One of my great colleagues, Eric Zimmerman, told me about this organization because originally, I was looking for opportunities to gain volunteer hours; however, as I did more research and site visits and talking to the staff, I saw how this organization and family puts emphasis on such an important factor. This organization, despite the amount of knowledge I have, made me feel like I can do a change to people’s lives. Trillium welcomed me and gave me life skills I would not be able to gain from other organizations. I found Trillium and Keep Oregon Well special because it is teaching this generation to talk about mental health so much to make the next upcoming generation to never feel the stigma against it.
Tell me about your favorite volunteer experience?
Every volunteer experience I have been a part of have been my favorite because they have always been different from the other, and the interactions I’ve had from each one of them left me a better person. But if I have to name a specific event or experience, it would be the 5K race for the clients and staff at Children’s Farm Home. It reminded me that life’s not a race, but a marathon. No one should ever feel pressured about someone else’s pace. It promoted physical activity, and it was really fun cheering these people on from the side of the course.
When I feel overwhelmed, I go for a run to clear my head or start heading to the gym to workout. I recently got myself into yoga, so that has also been one of the things that keeps my head clear. I am also starting to feel comfortable asking people to hang out and open up to them; I am finding the courage to seek for help whenever things do not go as successful as I want them to be. I realized that people care about my health and well-being, and that I should not feel scared to open up because they really do mean care and love for me. I usually listen to music as well and read books and poetry. Once in a while I would declutter and clean my room, and I also fix my bed everytime I get out of it; it makes me feel that if I could do this one thing, I can also accomplish one another thing throughout the day.

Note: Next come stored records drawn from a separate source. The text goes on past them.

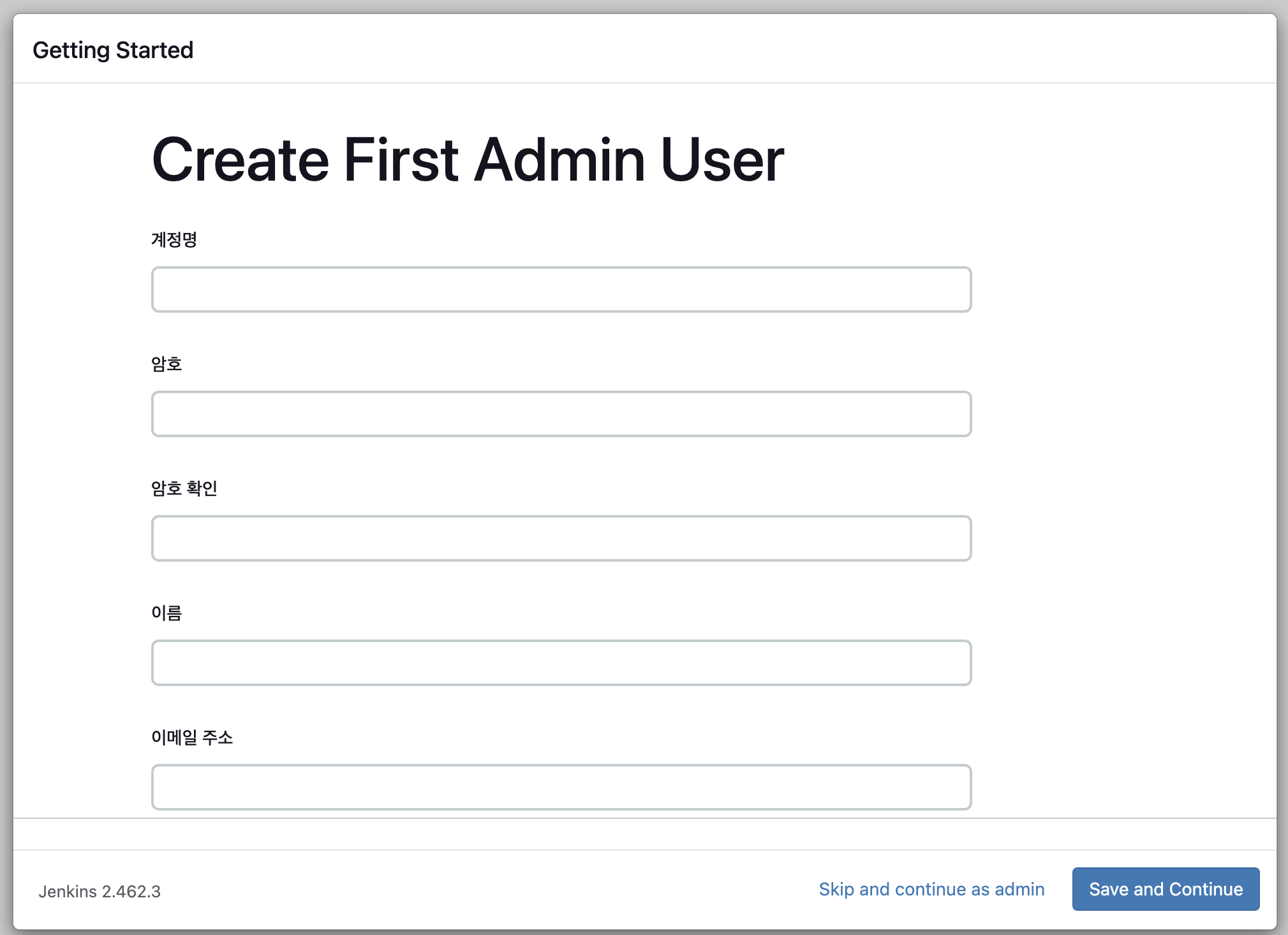
Task: Click the Getting Started header title
Action: point(113,50)
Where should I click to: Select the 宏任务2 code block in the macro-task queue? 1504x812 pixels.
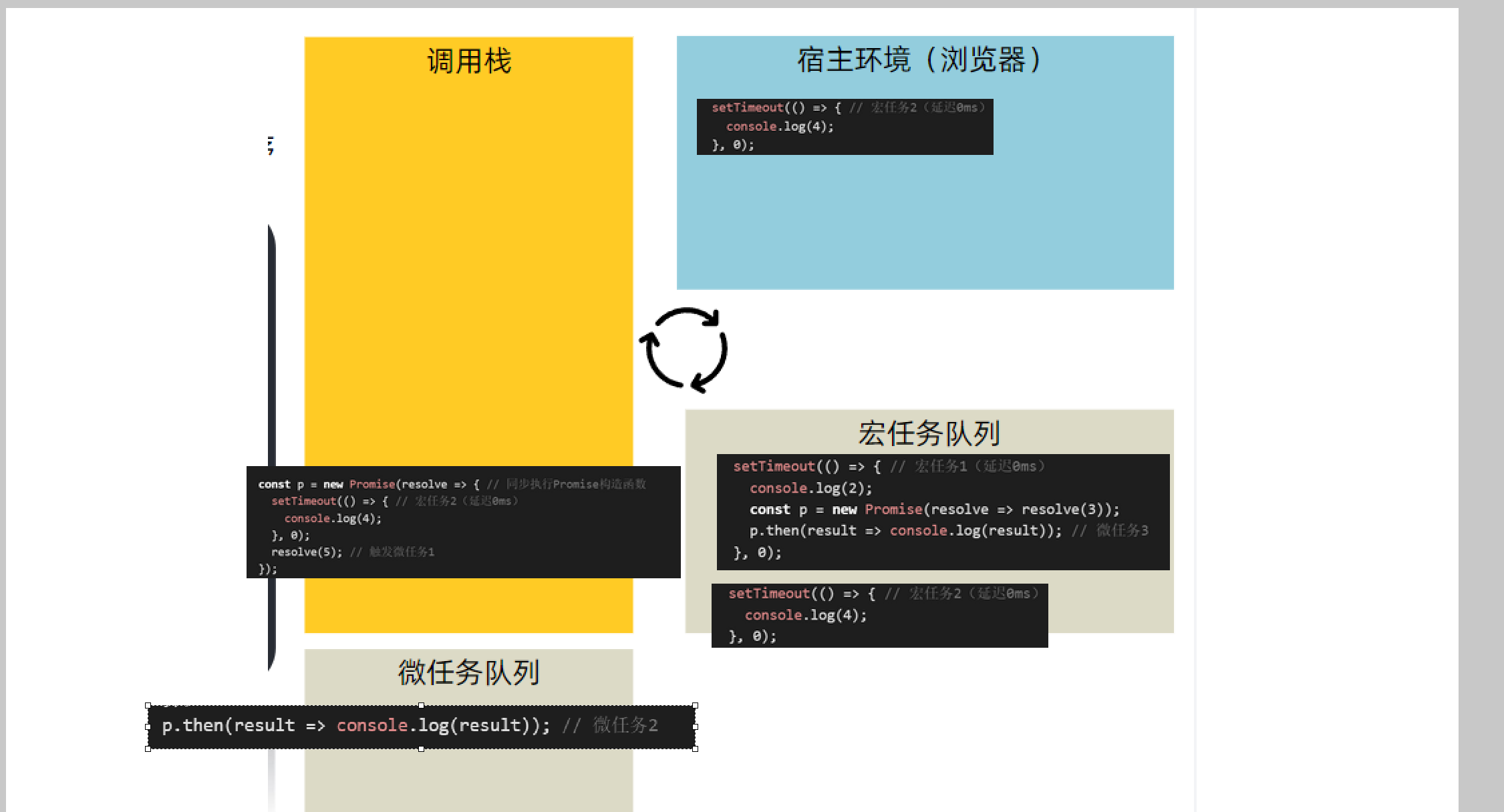coord(879,615)
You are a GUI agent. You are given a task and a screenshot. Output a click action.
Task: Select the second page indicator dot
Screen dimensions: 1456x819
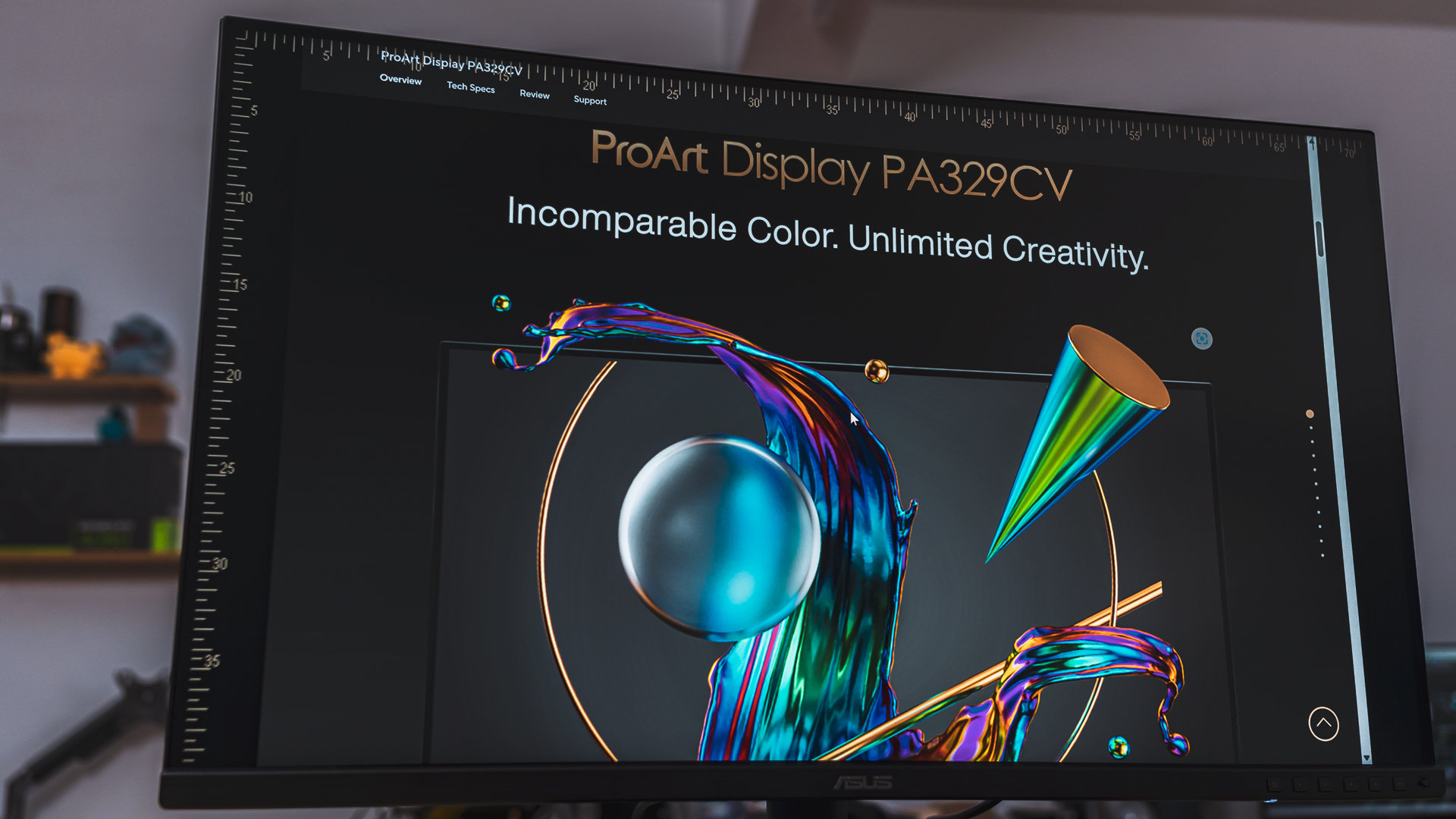click(1311, 428)
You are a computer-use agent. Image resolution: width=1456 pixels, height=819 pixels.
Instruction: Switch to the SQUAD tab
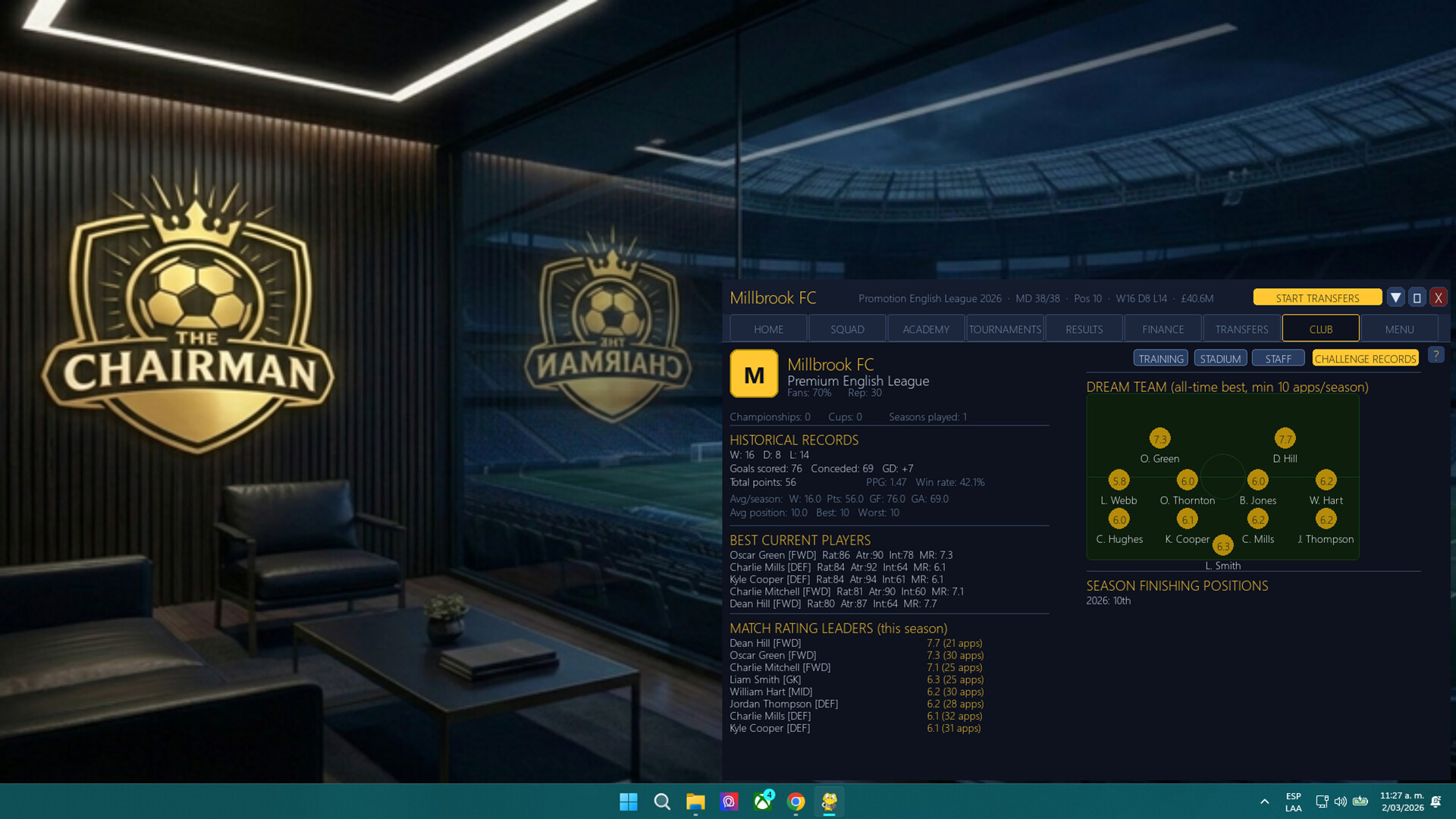tap(847, 329)
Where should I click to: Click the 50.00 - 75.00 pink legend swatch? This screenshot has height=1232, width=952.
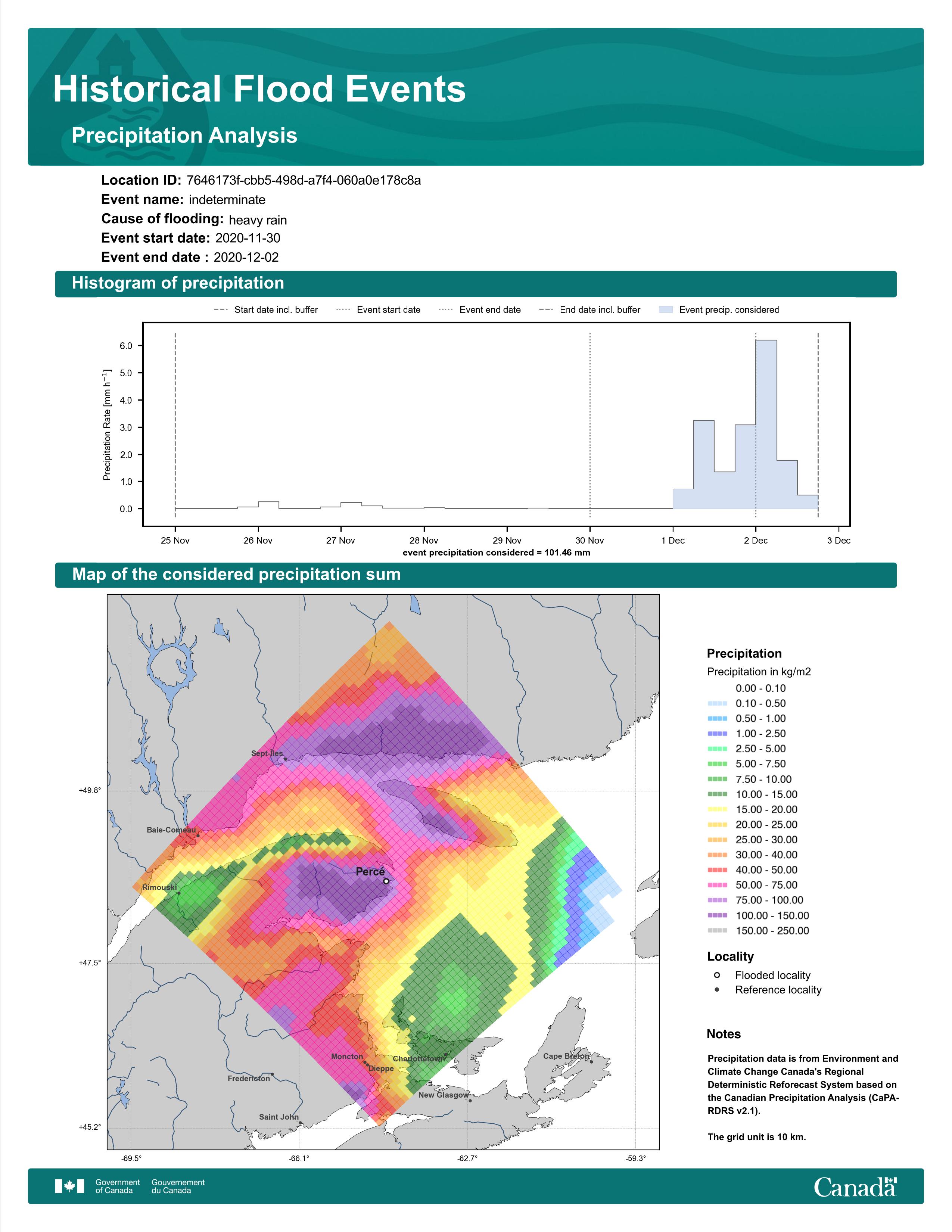tap(718, 885)
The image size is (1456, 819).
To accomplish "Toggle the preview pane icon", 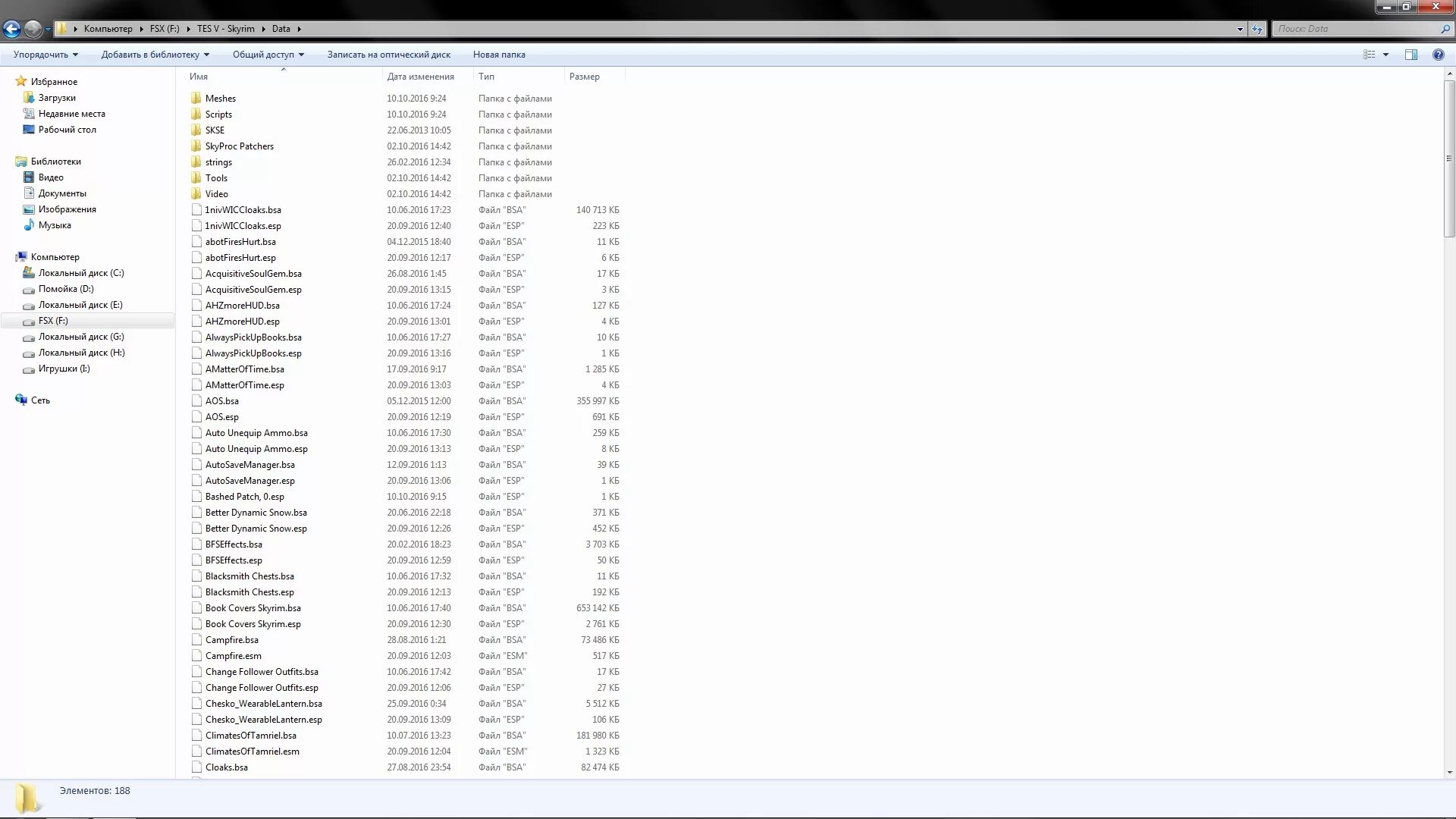I will [1410, 55].
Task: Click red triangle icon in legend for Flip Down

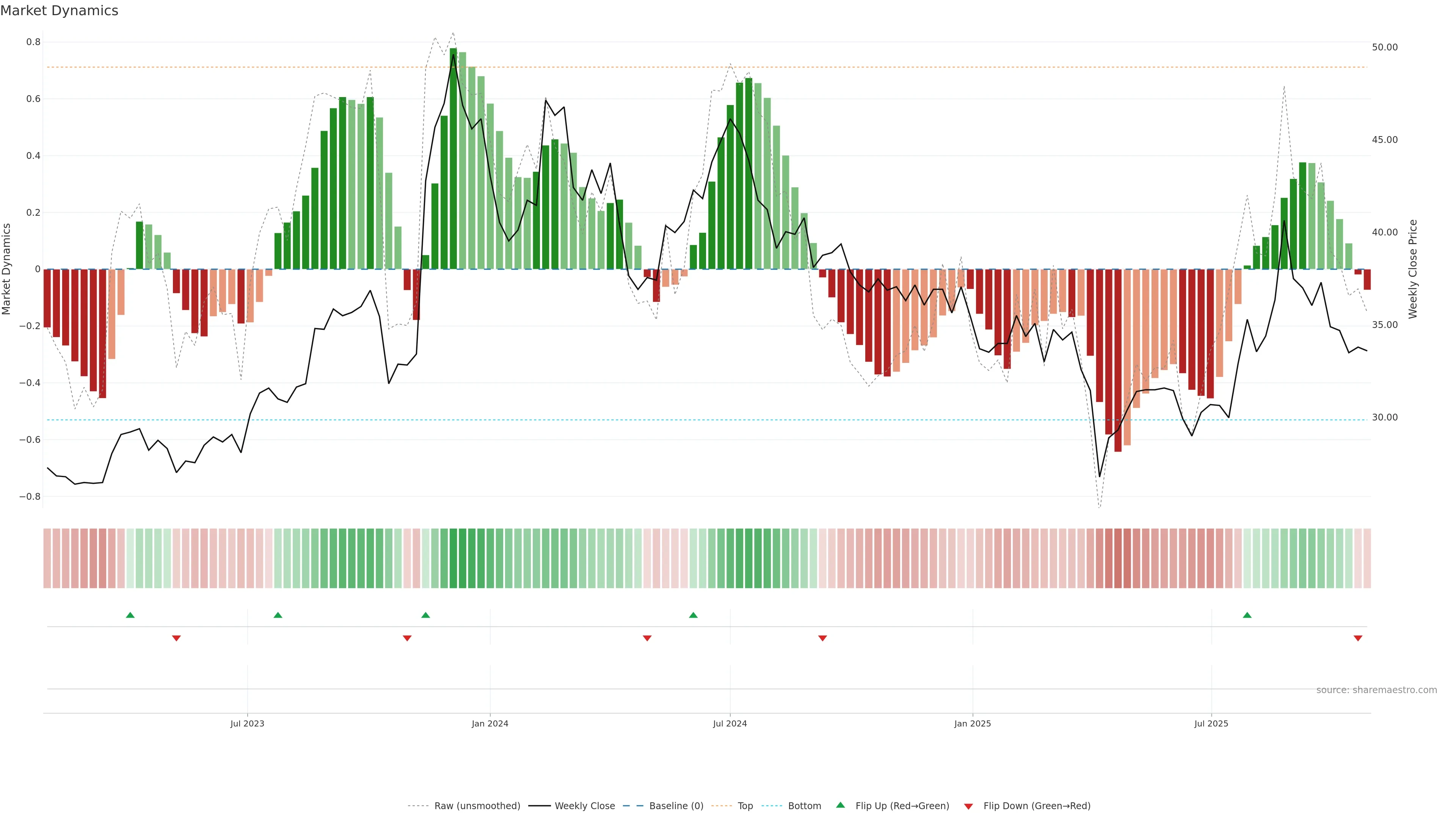Action: [968, 806]
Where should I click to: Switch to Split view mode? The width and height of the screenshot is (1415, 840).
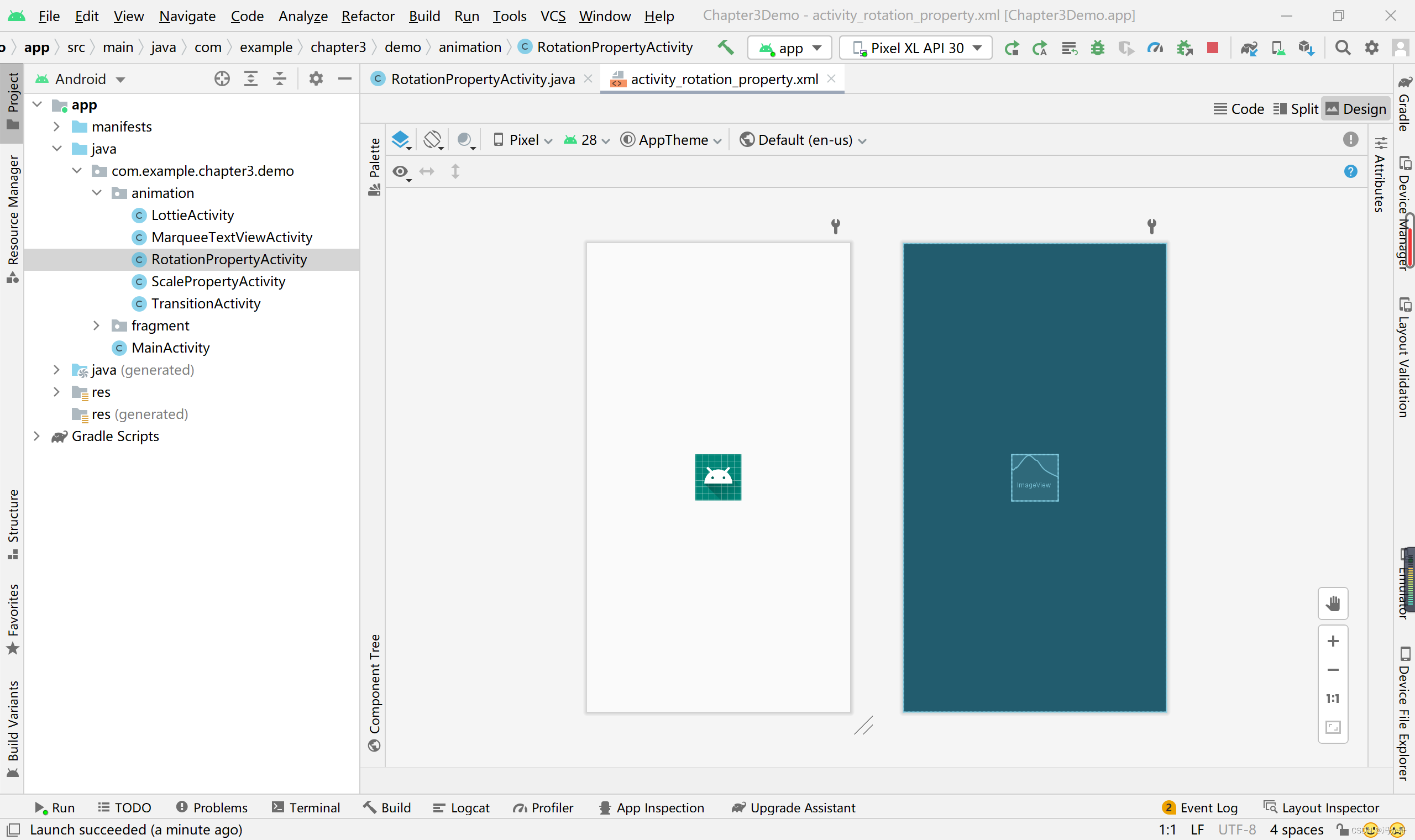pos(1296,109)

To close our chat today, do you have a favorite quote you would be willing to share?
“Staying positive doesn’t mean you don’t feel sad or angry or defeated. It just means you keep on going anyway and you are brave for doing so.” – A special friend of mine.
Is there anything you would add?
I think it is wonderful to know that no matter how tiny or big someone knows about mental health, they can be an advocate for it and could make this generation end the stigma against it.